**WORK REQUEST:**
Return only what lies between the first line of the entries and the line containing "You are a computer-use agent. Viewport: 633px", both lines included.
━━━━━ DATA FOR ANALYSIS
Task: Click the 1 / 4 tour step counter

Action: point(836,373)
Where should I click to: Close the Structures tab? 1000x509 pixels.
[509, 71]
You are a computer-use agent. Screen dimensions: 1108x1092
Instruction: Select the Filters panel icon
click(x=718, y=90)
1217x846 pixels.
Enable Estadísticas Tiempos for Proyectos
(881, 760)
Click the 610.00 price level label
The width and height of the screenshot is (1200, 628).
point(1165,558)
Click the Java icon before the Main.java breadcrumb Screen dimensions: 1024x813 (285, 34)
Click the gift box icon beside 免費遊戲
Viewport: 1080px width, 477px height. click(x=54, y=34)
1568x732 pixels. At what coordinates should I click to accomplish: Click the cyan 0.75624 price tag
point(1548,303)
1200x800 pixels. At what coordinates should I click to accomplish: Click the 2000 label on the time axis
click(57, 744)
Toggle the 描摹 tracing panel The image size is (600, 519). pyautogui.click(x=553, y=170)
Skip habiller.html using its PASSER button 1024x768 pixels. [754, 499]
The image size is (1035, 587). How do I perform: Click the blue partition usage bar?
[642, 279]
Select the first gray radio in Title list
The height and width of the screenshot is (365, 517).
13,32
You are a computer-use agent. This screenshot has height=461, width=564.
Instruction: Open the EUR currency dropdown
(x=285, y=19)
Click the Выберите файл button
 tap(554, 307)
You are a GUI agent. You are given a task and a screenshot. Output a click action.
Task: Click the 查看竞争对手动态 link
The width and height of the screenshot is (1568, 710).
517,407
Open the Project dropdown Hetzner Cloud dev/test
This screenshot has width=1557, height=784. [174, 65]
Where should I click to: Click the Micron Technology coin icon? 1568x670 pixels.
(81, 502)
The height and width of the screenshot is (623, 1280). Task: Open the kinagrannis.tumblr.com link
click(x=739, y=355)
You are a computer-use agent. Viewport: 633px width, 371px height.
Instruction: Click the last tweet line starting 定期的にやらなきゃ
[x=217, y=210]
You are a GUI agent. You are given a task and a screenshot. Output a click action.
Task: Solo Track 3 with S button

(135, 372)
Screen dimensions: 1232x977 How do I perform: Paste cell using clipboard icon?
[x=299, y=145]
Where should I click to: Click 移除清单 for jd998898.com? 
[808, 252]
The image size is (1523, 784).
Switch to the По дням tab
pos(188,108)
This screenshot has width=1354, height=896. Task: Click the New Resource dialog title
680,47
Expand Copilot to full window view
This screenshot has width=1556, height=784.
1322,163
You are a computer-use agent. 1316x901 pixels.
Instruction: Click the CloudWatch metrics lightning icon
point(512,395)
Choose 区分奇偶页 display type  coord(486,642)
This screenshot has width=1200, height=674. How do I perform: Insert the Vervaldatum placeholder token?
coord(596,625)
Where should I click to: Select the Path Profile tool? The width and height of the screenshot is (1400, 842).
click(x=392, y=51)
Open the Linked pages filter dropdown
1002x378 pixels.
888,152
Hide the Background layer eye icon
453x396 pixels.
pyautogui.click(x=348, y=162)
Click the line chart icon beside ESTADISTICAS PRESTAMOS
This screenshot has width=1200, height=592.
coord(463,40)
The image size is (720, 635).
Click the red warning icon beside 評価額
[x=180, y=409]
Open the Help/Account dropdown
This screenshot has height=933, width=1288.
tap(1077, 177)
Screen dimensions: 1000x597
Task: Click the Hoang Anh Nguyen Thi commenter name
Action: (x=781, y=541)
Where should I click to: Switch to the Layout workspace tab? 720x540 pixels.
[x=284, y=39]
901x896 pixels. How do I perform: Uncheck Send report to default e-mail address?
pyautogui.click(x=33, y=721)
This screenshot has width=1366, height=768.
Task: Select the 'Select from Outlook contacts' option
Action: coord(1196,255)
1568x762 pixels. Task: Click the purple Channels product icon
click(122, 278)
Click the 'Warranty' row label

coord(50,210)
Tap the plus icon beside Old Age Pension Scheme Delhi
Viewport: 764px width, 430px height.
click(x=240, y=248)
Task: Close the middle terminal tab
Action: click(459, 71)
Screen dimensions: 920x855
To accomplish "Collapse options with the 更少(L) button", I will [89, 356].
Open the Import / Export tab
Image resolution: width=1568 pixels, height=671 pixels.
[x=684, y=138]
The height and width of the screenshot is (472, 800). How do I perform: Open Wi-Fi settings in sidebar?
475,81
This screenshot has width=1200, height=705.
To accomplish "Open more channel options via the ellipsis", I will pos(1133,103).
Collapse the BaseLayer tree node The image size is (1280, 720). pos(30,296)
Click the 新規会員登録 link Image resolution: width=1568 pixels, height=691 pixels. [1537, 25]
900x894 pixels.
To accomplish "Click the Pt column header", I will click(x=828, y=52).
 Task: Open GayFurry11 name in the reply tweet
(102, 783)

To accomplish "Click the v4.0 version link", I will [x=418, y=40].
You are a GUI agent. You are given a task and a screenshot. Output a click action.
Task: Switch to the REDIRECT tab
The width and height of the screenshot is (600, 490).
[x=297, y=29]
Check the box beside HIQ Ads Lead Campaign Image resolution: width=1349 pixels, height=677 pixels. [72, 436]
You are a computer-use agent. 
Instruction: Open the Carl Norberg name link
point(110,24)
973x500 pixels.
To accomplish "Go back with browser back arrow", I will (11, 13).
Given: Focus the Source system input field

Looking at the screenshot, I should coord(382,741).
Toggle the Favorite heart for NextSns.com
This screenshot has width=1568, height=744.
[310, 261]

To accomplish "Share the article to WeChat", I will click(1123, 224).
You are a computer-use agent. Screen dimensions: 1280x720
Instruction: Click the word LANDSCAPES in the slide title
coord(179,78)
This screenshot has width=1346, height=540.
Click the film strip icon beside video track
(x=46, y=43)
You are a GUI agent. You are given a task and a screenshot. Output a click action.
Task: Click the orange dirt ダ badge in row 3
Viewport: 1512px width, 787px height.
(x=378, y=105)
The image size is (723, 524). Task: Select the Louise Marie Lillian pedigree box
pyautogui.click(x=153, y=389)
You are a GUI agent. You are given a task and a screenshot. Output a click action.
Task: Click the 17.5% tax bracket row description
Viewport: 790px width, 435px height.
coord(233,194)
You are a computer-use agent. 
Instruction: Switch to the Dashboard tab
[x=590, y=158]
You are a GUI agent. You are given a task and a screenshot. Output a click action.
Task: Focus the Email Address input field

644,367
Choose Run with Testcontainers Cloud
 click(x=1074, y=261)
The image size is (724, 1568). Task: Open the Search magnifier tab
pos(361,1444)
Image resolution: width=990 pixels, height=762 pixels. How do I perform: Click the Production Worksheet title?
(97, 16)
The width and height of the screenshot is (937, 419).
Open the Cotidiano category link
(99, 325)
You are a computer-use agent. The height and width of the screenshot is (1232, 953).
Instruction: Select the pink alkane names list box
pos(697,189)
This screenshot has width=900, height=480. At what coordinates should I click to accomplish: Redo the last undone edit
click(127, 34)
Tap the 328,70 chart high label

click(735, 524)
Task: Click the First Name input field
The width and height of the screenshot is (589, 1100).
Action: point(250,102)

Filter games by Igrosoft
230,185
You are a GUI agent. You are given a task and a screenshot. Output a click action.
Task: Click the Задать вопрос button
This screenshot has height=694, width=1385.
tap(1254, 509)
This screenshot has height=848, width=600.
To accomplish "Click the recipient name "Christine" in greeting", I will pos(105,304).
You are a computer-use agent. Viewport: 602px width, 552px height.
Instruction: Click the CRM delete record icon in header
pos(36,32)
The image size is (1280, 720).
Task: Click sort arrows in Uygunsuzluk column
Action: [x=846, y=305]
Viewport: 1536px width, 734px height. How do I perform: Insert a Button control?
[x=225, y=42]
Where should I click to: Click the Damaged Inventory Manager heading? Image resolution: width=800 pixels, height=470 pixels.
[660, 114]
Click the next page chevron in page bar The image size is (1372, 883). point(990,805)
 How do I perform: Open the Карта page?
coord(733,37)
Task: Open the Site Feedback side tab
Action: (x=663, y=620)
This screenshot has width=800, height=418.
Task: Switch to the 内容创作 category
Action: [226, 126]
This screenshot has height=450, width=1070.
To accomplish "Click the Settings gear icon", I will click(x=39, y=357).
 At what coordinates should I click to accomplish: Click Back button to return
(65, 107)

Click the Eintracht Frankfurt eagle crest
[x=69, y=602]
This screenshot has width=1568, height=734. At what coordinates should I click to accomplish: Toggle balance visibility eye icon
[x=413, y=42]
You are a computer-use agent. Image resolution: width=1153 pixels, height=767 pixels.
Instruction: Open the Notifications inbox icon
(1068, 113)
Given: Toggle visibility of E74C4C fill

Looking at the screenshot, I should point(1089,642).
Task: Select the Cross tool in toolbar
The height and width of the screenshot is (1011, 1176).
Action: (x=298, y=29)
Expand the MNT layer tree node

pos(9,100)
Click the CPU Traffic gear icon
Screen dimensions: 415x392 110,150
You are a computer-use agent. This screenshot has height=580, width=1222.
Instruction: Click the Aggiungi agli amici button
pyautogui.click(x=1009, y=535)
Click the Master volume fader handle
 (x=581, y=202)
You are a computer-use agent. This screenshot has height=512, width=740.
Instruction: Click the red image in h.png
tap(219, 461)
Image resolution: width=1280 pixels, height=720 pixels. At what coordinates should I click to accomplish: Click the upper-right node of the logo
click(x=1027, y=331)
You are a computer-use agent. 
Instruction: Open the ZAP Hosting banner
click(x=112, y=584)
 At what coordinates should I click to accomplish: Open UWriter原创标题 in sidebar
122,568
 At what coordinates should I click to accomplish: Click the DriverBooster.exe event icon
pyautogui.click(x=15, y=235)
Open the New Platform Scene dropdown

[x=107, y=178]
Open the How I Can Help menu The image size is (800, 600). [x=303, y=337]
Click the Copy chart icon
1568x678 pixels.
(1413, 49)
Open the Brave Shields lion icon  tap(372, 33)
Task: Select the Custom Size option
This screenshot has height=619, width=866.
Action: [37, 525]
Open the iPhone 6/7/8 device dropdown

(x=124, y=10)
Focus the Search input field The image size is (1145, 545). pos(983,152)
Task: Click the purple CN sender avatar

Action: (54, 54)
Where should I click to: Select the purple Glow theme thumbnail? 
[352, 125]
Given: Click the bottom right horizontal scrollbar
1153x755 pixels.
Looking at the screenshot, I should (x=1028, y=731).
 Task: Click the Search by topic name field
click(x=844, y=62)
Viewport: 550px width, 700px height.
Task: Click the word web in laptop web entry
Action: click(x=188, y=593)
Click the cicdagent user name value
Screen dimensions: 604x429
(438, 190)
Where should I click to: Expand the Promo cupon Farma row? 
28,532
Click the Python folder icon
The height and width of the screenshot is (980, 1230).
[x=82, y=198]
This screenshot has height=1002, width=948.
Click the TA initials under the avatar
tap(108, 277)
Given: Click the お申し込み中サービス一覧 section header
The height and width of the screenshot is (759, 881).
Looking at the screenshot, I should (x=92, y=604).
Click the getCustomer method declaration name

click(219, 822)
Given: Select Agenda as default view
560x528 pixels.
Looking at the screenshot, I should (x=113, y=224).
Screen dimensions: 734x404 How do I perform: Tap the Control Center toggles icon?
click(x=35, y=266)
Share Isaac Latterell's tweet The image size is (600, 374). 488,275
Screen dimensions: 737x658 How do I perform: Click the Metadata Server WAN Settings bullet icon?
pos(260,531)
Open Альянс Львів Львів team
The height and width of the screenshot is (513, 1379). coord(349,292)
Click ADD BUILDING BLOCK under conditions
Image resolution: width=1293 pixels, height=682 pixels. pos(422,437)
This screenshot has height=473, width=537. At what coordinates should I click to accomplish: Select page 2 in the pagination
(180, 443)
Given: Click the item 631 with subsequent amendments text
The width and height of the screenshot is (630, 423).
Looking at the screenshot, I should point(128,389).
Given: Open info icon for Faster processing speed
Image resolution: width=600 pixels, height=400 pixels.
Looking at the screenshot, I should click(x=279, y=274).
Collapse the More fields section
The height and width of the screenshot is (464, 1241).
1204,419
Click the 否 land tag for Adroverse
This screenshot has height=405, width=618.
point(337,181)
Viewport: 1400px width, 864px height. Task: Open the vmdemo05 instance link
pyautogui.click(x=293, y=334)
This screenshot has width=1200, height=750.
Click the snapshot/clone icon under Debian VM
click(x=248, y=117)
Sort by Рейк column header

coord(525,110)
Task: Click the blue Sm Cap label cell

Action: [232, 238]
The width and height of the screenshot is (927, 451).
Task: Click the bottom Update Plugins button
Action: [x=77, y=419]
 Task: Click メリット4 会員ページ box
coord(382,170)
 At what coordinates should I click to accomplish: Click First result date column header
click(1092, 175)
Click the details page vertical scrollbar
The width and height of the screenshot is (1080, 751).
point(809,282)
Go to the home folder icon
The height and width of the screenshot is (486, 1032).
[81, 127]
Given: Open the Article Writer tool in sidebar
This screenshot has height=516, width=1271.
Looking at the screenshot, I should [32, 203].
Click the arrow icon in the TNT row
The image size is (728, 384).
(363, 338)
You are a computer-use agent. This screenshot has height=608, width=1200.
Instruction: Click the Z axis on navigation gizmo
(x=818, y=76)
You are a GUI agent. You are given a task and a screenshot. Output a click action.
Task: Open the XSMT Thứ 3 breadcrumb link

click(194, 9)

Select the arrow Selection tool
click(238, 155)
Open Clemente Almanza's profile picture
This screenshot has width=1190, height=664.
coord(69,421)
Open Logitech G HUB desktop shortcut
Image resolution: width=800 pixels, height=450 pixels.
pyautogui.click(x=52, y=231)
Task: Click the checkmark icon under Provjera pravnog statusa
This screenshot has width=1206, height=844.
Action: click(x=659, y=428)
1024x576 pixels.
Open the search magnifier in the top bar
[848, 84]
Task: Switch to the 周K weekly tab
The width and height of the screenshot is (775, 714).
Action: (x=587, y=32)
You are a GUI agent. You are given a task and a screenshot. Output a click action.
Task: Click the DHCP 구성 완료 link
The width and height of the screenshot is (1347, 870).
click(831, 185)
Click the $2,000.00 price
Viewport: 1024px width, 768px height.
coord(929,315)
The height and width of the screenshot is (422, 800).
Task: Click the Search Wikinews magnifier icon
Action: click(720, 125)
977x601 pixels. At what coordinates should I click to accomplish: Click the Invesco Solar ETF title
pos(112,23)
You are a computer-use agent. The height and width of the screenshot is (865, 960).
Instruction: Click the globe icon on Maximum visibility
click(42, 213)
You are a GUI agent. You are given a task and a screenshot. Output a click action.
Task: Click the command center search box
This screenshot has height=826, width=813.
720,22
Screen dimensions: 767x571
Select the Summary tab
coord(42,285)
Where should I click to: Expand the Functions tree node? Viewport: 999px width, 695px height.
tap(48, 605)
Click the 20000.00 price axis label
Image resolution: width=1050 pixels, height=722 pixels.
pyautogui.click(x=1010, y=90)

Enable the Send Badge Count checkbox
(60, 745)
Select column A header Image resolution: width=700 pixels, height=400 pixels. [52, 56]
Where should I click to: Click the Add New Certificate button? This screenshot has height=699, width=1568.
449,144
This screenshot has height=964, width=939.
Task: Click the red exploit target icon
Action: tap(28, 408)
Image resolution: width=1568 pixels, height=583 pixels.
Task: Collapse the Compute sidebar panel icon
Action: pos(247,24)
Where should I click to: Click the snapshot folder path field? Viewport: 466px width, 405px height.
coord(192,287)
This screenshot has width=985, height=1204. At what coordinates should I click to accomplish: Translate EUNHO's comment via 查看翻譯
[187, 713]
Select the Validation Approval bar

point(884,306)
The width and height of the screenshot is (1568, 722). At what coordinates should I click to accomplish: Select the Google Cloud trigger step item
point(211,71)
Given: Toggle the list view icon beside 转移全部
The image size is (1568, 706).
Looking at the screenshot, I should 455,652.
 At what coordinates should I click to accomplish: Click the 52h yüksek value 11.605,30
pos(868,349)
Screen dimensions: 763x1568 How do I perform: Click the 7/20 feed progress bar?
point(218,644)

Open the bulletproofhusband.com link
━━━━━━━━━━
**ANSWER SECTION:**
Task: Click the 1 / 4 tour step counter

Action: point(836,373)
Where should I click to: Close the Structures tab? 1000x509 pixels.
[509, 71]
You are a computer-use agent. Screen dimensions: 1108x1092
Instruction: Select the Filters panel icon
click(x=718, y=90)
1217x846 pixels.
Enable Estadísticas Tiempos for Proyectos
(881, 760)
Click the 610.00 price level label
The width and height of the screenshot is (1200, 628).
point(1165,558)
Click the Java icon before the Main.java breadcrumb Screen dimensions: 1024x813 (285, 34)
Click the gift box icon beside 免費遊戲
Viewport: 1080px width, 477px height. click(x=54, y=34)
1568x732 pixels. At what coordinates should I click to accomplish: Click the cyan 0.75624 price tag
point(1548,303)
1200x800 pixels. At what coordinates should I click to accomplish: Click the 2000 label on the time axis
click(57, 744)
Toggle the 描摹 tracing panel The image size is (600, 519). pyautogui.click(x=553, y=170)
Skip habiller.html using its PASSER button 1024x768 pixels. [754, 499]
The image size is (1035, 587). How do I perform: Click the blue partition usage bar?
[642, 279]
Select the first gray radio in Title list
The height and width of the screenshot is (365, 517).
13,32
You are a computer-use agent. This screenshot has height=461, width=564.
Instruction: Open the EUR currency dropdown
(x=285, y=19)
Click the Выберите файл button
 tap(554, 307)
You are a GUI agent. You are given a task and a screenshot. Output a click action.
Task: Click the 查看竞争对手动态 link
The width and height of the screenshot is (1568, 710).
517,407
Open the Project dropdown Hetzner Cloud dev/test
This screenshot has width=1557, height=784. [174, 65]
Where should I click to: Click the Micron Technology coin icon? 1568x670 pixels.
(81, 502)
The height and width of the screenshot is (623, 1280). Task: Open the kinagrannis.tumblr.com link
click(x=739, y=355)
You are a computer-use agent. Viewport: 633px width, 371px height.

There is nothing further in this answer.